Les enfants victimes ou témoins de la violence parentale, conjugale, peuvent se distancier de ces figures violentes. Une rencontre avec un adulte bienveillant aura un rôle fondamental dans le processus de résilience. La résilience se situe dans le désengagement. Il est probable que plus un enfant pourra se désengager vis-à-vis de ses parents et moins il répètera la violence subie. Cependant plus l’enfant sera exposé jeune et moins il pourra se désengager. Le mal, et la culpabilité, introjectés par l’enfant, devenant partie de lui, provoquent un processus de pensée : l’enfant se voit dès lors comme mauvais et coupable. Certains enfants vont dès lors s’identifier au parent agresseur, en devenant à leur tour agresseur du parent victime; D’autres vont entrer dans un schéma victimaire, convaincus de ne pas pouvoir échapper au fait d’être victime.

Pour d’autres enfants, le schéma familial reçu induit que la violence est la seule façon de résoudre les conflits.
Wallon indique que l’imitation est au coeur des apprentissages. C’est un acte constitutif de l’identité. L’enfant se perçoit dans la peau de l’adulte.
L’imitation est au coeur de l’empathie et du système d’attachement, l’enfant cherchant à se mettre à la place de l’adulte et à le comprendre. Elle ne peut se faire qu’avec les personnes qui exercent une profonde influence sur l’enfant : « À la racine de l’imitation, il y a amour, admiration et aussi rivalité. »

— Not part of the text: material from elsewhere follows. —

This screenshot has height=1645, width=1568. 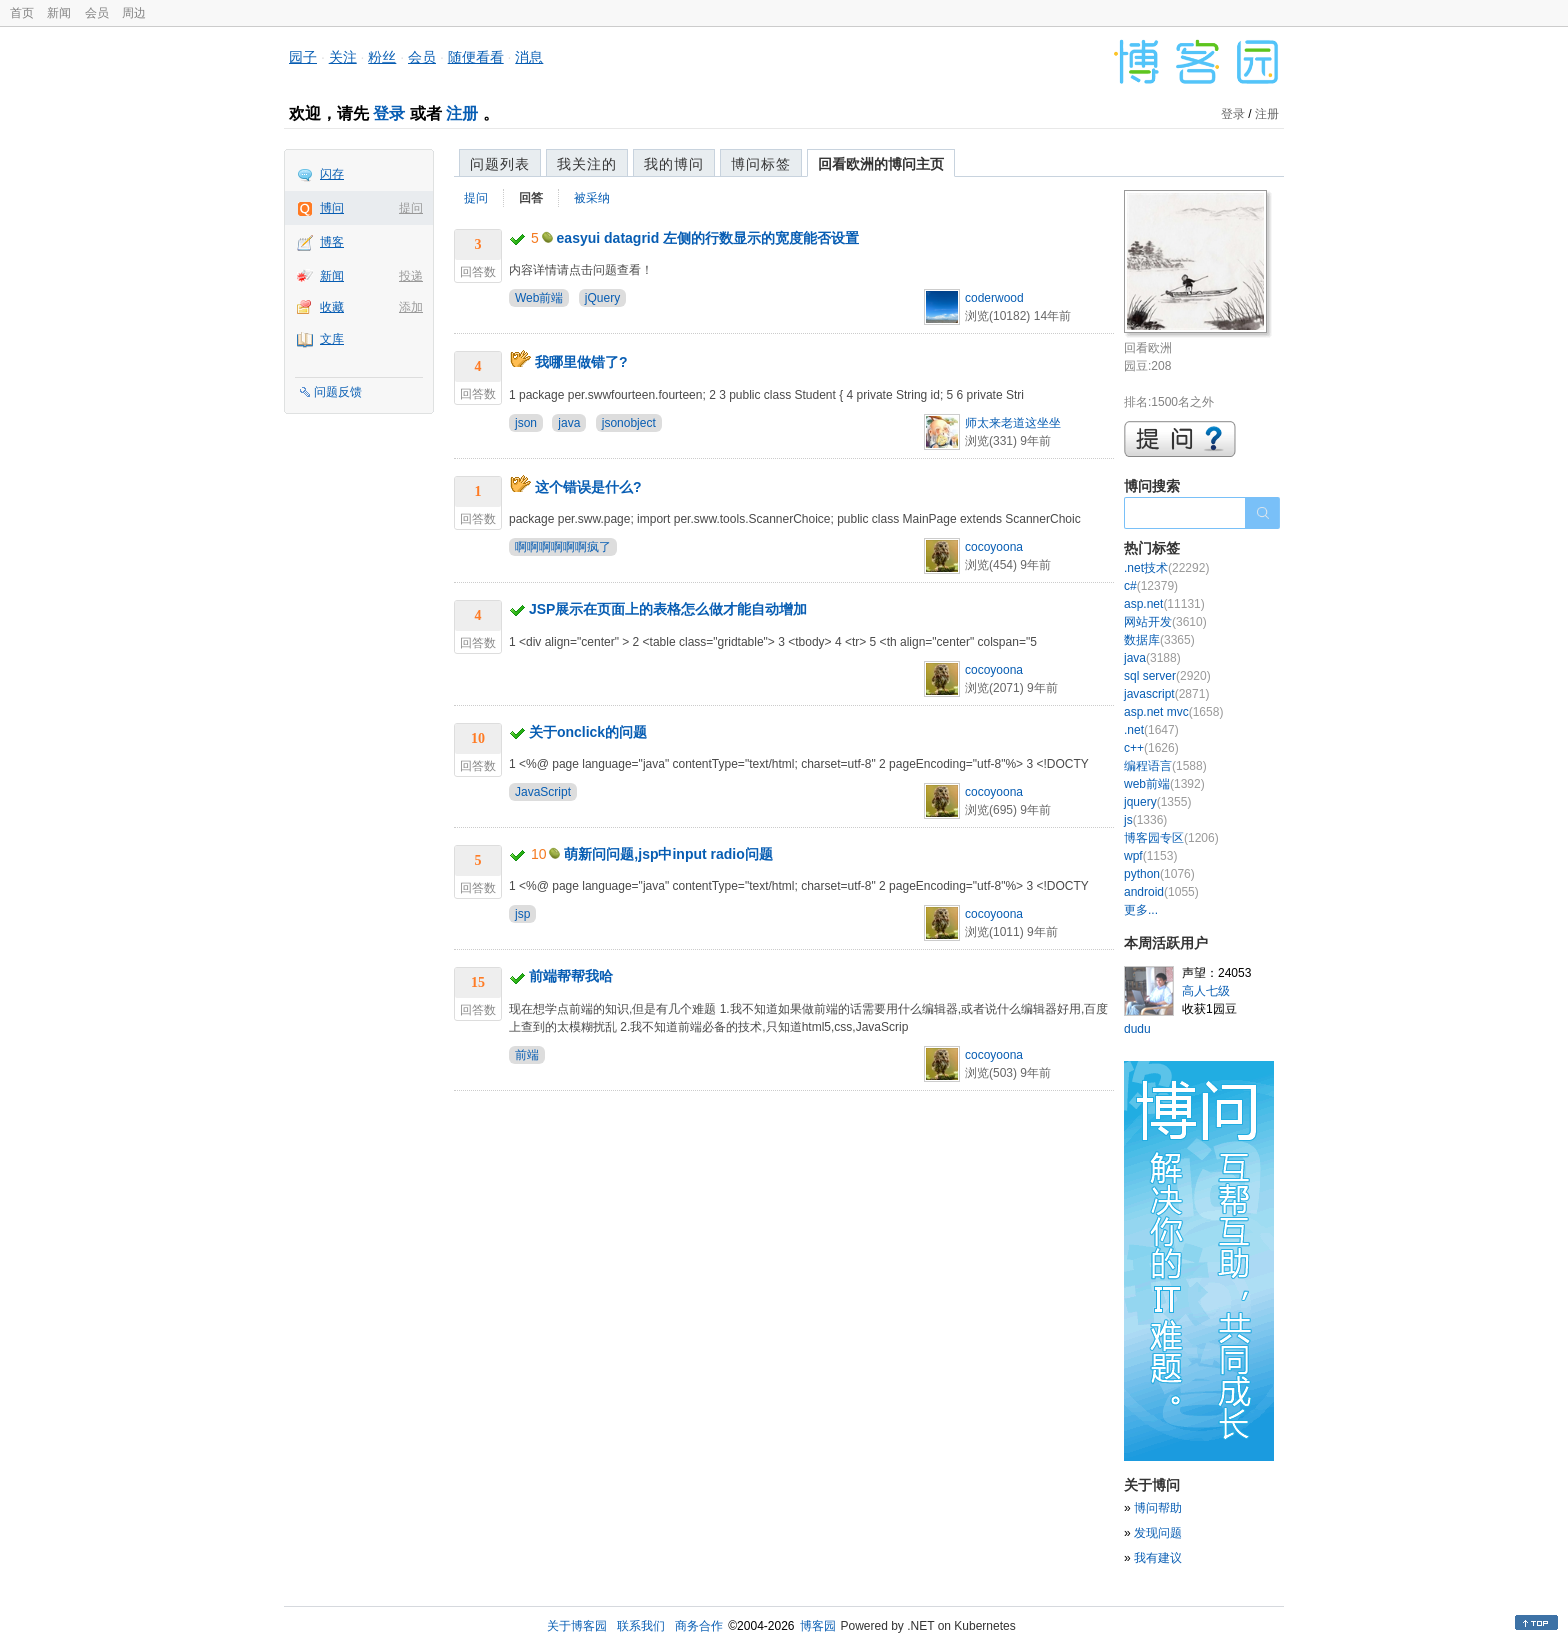 What do you see at coordinates (1164, 784) in the screenshot?
I see `web前端` at bounding box center [1164, 784].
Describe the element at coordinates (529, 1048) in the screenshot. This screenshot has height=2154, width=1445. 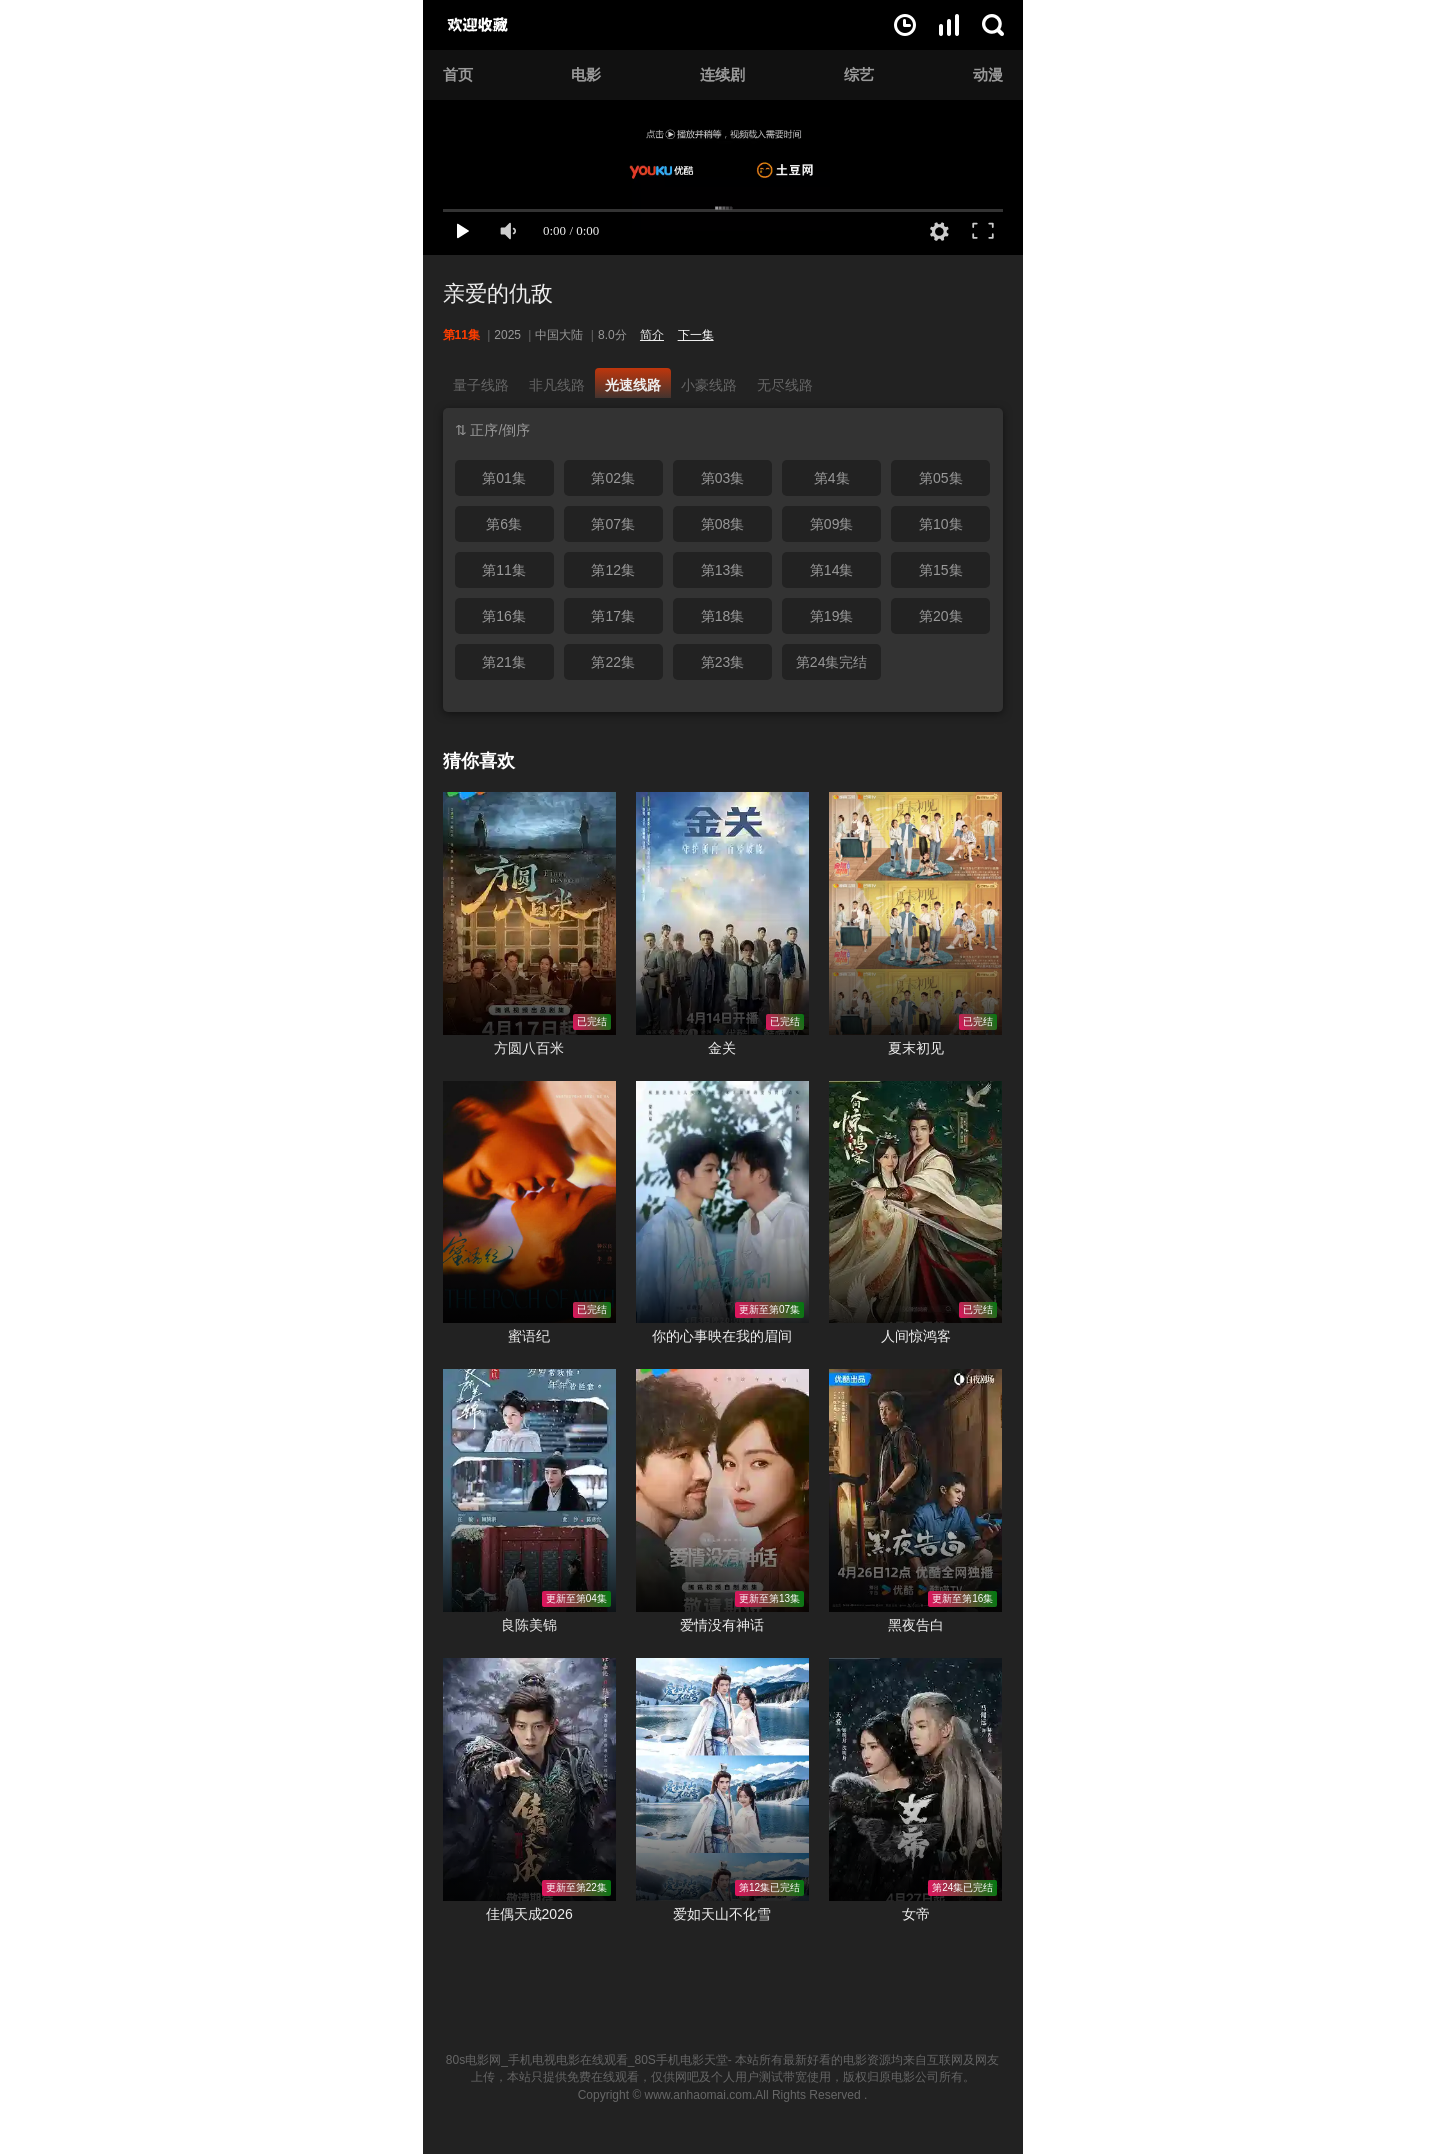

La détresse absolue, selon Ferenczi, peut activer deux mécanismes primitifs : le clivage, qui vise à maintenir une partie saine dans le moi, et la projection, permettant au sujet de ne plus ressentir l’état de chaos qui l’habite. De manière paradoxale, il pourrait y avoir identification. La victime se met alors dans la peau du bourreau pour comprendre ses intention. Ce serait alors un vecteur à la répétition traumatique.